▶ [Given passage]:
In recent years, Kiyosumi Shirakawa, Tokyo, has become known as a town for coffee and art. When I visited KINOKO SOCIAL CLUB, located on the first floor of a dark brown building close to the station, I found a glass unit in one corner of the floor, with beautiful mushrooms sprouting inside, giving it the feel of an indoor mini farm.

"With the cooperation of a local coffee shop, we create mushroom beds using the coffee grounds produced there and cultivate mushrooms. This is a factory and cafe where you can watch the mushrooms grow up close and eat the food they make. The place where the ingredients are grown and the place where they are eaten are connected, allowing you to experience a cycle that is hard to see in the city. We opened this place in April 2025 as this kind of place."
So says representative Taichi Manabe, who moved to Kamiyama Town, Tokushima Prefecture in 2014. In 2016, he co-founded the Food Hub Project with the town hall and has been involved in a variety of activities based on the theme of local economic circulation.

"As an agricultural corporation, we don't just grow crops; we develop and manufacture processed foods using local ingredients, run a restaurant, bakery, and grocery store, and provide school lunches. Over the past 10 years, I've finally come to realize that I'm contributing to the community through everyday food. At the same time, I've been thinking for several years now about whether I could do the same thing in Tokyo."
Manabe has put down roots in Kamiyama, connecting with not only locals but also people from Japan and abroad, while continuing to cultivate the satoyama through food. After 10 years of doing so, he decided to cultivate the city and started KINOKO SOCIAL CLUB in Tokyo.
Aiming for urban food production and recycling-oriented agriculture
Why did Manabe focus on mushrooms? There were two reasons.
One reason is that mushroom cultivation using coffee grounds has been practiced around the world for some time.
"Among people interested in zero-emission agriculture (reusing waste to produce crops), it was fairly well known that you could grow mushrooms using coffee grounds. In Kiyosumi Shirakawa, where I serve as manager of the restaurant, the Blind Donkey, we are able to make food from organic matter that would be considered waste in cities, while still maintaining our connection to the local community. We also have a chef on-site, so we can even serve the food. I thought that perhaps we could realize the short food supply chain that we had established in Kamiyama."

(Stored records)
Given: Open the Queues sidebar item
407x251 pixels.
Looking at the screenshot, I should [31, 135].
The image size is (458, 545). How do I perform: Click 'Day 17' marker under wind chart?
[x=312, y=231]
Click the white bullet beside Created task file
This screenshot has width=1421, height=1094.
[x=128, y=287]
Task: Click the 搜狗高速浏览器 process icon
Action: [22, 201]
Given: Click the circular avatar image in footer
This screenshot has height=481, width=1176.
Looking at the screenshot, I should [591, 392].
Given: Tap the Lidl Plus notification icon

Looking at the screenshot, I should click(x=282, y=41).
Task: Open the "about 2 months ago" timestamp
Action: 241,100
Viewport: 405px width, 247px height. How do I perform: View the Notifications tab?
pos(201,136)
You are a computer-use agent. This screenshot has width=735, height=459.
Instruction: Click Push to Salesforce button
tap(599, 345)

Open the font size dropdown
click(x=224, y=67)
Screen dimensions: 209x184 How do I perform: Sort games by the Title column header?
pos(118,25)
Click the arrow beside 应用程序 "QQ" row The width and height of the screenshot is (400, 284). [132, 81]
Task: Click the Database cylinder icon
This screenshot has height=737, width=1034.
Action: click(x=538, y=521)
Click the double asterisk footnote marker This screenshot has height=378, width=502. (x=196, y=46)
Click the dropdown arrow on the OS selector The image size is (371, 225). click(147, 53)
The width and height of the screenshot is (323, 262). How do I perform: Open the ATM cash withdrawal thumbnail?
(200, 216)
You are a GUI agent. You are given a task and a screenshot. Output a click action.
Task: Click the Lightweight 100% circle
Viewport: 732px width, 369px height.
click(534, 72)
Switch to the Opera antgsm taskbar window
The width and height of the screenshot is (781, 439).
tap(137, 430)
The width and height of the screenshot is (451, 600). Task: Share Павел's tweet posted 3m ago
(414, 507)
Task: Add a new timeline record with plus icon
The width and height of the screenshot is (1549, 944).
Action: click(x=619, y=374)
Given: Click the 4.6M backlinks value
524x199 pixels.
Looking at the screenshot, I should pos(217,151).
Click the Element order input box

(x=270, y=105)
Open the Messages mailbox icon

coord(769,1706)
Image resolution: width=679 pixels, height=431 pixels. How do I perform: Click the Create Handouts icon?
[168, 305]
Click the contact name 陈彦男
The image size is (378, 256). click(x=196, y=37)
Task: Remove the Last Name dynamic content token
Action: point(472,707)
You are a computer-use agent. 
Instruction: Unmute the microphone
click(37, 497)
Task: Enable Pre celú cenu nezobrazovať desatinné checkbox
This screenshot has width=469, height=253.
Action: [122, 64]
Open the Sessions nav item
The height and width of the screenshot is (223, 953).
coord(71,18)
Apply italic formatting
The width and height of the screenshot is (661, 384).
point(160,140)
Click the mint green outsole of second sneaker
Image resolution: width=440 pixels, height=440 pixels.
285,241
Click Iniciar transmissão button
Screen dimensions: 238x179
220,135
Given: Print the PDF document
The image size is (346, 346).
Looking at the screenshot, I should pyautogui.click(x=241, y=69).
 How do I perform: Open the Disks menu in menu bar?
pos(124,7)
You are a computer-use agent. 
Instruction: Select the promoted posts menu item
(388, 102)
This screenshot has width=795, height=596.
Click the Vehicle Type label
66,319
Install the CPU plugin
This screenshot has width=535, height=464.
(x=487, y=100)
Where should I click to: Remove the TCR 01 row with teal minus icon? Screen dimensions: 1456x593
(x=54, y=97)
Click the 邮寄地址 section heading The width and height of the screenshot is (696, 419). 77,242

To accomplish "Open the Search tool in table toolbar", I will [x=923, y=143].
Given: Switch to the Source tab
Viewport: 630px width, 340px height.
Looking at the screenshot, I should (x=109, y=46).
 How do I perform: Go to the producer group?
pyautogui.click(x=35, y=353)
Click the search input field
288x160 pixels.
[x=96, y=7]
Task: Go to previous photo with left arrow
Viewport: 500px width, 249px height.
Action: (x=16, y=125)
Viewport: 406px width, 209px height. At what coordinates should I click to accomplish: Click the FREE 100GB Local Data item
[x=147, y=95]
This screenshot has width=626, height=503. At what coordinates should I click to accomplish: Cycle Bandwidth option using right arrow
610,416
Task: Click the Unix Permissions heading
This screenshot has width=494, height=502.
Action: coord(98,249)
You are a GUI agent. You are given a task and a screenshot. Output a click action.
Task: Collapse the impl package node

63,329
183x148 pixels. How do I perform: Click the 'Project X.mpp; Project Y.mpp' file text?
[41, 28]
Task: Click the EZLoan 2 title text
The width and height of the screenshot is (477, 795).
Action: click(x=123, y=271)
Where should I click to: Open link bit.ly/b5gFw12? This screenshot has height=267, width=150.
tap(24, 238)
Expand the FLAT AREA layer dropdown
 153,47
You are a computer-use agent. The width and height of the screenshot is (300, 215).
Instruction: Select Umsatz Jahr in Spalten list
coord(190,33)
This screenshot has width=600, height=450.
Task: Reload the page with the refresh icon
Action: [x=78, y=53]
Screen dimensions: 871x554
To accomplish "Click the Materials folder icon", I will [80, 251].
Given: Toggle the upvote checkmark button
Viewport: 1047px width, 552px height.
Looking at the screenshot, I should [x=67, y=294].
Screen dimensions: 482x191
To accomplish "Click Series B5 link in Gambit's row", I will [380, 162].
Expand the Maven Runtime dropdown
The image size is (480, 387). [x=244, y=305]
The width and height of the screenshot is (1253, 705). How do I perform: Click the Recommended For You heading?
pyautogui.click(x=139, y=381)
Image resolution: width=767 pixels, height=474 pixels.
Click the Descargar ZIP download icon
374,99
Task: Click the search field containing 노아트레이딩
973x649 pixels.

▶ [Activities]:
1. Please reproduce the stretch of the article on KINOKO SOCIAL CLUB from "Manabe has put" through "were two reasons.".
2. Write the next part of the article on KINOKO SOCIAL CLUB, picking up after its last sentence.
The records have nothing to do with this work.

▶ [Answer list]:
1.
Manabe has put down roots in Kamiyama, connecting with not only locals but also people from Japan and abroad, while continuing to cultivate the satoyama through food. After 10 years of doing so, he decided to cultivate the city and started KINOKO SOCIAL CLUB in Tokyo.
Aiming for urban food production and recycling-oriented agriculture
Why did Manabe focus on mushrooms? There were two reasons.

2.
Another reason is that Kamiyama has a long history of shiitake cultivation as an industry, and is one of Japan's leading production areas. The Kamiyama Shiitake Production and Sales Cooperative Association grows shiitake mushrooms on mushroom beds in factories, and its production volume is among the highest in the country. The Food Hub Project is also working to compost the waste mushroom beds generated from this process and use them to grow vegetables.
"I thought it would be interesting to cultivate mushrooms in Tokyo as part of this recycling-based agriculture. When I looked into it, I found that it was possible to do so by adding 20 to 30 percent coffee grounds to the mushroom bed, but I didn't think that would be very meaningful."
At that time, he came across Fuji Seeds, a mushroom spawn manufacturer in Yamanashi Prefecture, and succeeded in cultivating mushrooms on a bed made entirely from coffee grounds. He also sells home mushroom cultivation kits, and in the future aims to develop and sell easier-to-grow spawn that can be used to grow mushrooms using coffee grounds produced at home.
"Anyone can become a producer. I hope people will realize this possibility. Urban food sovereignty is also one of the concepts." Furthermore, mushrooms are now attracting attention not only for their potential as food, but also for their potential in environmental purification, medicine, and as a new sustainable material in the fields of architecture and fashion.
"Through mushrooms, we can connect with people from a variety of fields, including architects, designers, and artists. In the future, we would like to invite such people to hold workshops and develop products."
That is why we call ourselves KINOKO SOCIAL CLUB.
FOR GX
-Mushrooms are grown from local coffee grounds.
-Operating a factory and cafe where you can eat cultivated mushrooms.
- Selling a home mushroom cultivation kit using coffee grounds.
・Holding workshops, study sessions, etc.